What happens if you fail to serve a 60-day Preliminary Notice in Illinois?
Strictly speaking, you can still file an Illinois mechanics lien even if you miss the 60-day deadline. However, the amount that you can recover through a mechanics lien will be limited to the amount of the payment that the property owner is yet to disburse to the general contractor.
If, for instance, the property owner has already paid $15,000 to the general contractor and the remaining balance is only $5,000, you can file a mechanics lien for no more than $5,000, unless you served the preliminary notice on time.
This means that serving your Illinois Preliminary Notice within the 60-day deadline ensures that your full lien rights are protected. Otherwise, you risk recovering a smaller payment than the actual worth of your hard work.
How to serve an Illinois preliminary notice
1. Prepare the Illinois preliminary notice form
Section 21 of the Illinois Compiled Statutes requires the 60-day Preliminary Notice form to bear the following information:
a. Your name and address
This is your own information. Make sure to write your full business name (including the appropriate suffixes, e.g. Inc or Ltd).
b. The date you started furnishing labor or materials to the project
This date corresponds to your first day of physical work on the property
c. The type of work done or to be done on a project
This is a brief description of the type of materials that you are supplying to the project or the type of labor that you furnish
d. The name of the general contractor
This is the full business name of the general contractor.
e. The following header and notice statement:
“NOTICE TO OWNER
The subcontractor providing this notice has performed work for or delivered material to your home improvement contractor. These services or materials are being used in the improvements to your residence and entitle the subcontractor to file a lien against your residence if the services or materials are not paid for by your home improvement contractor. A lien waiver will be provided to your contractor when the subcontractor is paid, and you are urged to request this waiver from your contractor when paying for your home improvements.”
The “Notice to Owner” warning statement must be written in at least 10 point bold type.
2. Deliver the Illinois preliminary notice form to the property owner
After preparing your Illinois 60-Day Preliminary Notice form, be ready to serve it on the property owner. The only valid service method is certified mail with return receipt requested.
The deadline for serving the 60-Day preliminary notice is the 60th day since your first day of work.
Note that in Illinois, a preliminary notice is considered served at the time of mailing. Whether an owner accepts and receives the notice is less important as long as you have proof that you mailed the preliminary notice to the right address.
Best practices when serving an Illinois preliminary notice
1. Serve the Illinois 60-day Preliminary Notice on your first day of work
To ensure full protection of all your lien rights, you are strongly advised to serve the 60-day Preliminary Notice right on your first day of work. Prepare the preliminary notice form before you start working on the project, and ensure that your template is all set on the day that you begin furnishing labor or materials to the property.
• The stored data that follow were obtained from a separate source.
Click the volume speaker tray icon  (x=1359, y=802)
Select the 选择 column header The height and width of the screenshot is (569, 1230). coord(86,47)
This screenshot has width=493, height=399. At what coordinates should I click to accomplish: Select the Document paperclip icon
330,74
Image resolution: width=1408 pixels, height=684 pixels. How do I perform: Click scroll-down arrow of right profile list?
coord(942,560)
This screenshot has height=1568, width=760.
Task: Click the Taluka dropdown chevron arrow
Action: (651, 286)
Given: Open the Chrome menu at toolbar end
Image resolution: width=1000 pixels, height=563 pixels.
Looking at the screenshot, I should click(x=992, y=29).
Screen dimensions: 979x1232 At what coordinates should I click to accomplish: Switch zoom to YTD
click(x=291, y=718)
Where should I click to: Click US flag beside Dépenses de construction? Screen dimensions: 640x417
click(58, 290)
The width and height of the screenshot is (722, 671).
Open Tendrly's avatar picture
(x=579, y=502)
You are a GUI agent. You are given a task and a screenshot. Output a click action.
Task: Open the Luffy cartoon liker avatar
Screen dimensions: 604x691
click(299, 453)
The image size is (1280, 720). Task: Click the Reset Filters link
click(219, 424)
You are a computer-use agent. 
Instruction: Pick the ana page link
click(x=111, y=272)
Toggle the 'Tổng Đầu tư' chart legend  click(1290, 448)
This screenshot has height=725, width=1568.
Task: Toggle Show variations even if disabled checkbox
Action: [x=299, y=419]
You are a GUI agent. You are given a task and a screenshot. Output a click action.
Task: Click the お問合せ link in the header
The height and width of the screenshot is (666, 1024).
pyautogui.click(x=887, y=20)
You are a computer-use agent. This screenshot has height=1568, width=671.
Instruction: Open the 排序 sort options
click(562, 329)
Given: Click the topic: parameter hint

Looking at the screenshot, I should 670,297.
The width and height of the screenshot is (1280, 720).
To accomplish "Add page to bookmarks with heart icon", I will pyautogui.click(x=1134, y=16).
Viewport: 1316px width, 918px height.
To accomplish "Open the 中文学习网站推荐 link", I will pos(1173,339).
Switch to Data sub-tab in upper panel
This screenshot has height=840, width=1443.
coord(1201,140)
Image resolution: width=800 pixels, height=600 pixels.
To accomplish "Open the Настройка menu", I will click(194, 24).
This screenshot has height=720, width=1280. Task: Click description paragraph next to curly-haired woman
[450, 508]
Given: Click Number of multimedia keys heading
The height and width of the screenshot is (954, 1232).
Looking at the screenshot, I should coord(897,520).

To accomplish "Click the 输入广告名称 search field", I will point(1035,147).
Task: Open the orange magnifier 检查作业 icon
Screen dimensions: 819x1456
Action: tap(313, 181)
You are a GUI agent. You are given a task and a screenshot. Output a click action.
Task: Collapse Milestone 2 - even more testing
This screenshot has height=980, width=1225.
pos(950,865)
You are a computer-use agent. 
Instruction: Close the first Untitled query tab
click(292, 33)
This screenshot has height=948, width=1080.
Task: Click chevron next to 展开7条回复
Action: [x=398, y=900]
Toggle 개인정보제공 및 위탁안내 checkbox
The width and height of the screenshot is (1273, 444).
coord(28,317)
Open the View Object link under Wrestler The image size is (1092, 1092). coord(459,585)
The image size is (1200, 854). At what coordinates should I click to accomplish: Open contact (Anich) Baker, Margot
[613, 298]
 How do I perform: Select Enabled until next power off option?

2. Ensure that all required information is given in your Illinois preliminary notice
The Illinois 60-day Preliminary Notice is relatively simple to prepare. The information that you need is quite straightforward, and as long as you have the correct and complete address of the property owner, completing the form should not be tedious. Just make sure that you write all the details correctly and accurately, and avoid minor spelling errors at all costs.
3. Do not forget to file an Illinois mechanics lien if payment disputes arise
The 60-day preliminary notice simply informs the property owner about your participation in their project and the possibility of your filing a mechanics lien if you do not get paid. Note that the preliminary notice is not the mechanics lien itself, so if payment disputes come up, be prepared to file an Illinois mechanics lien.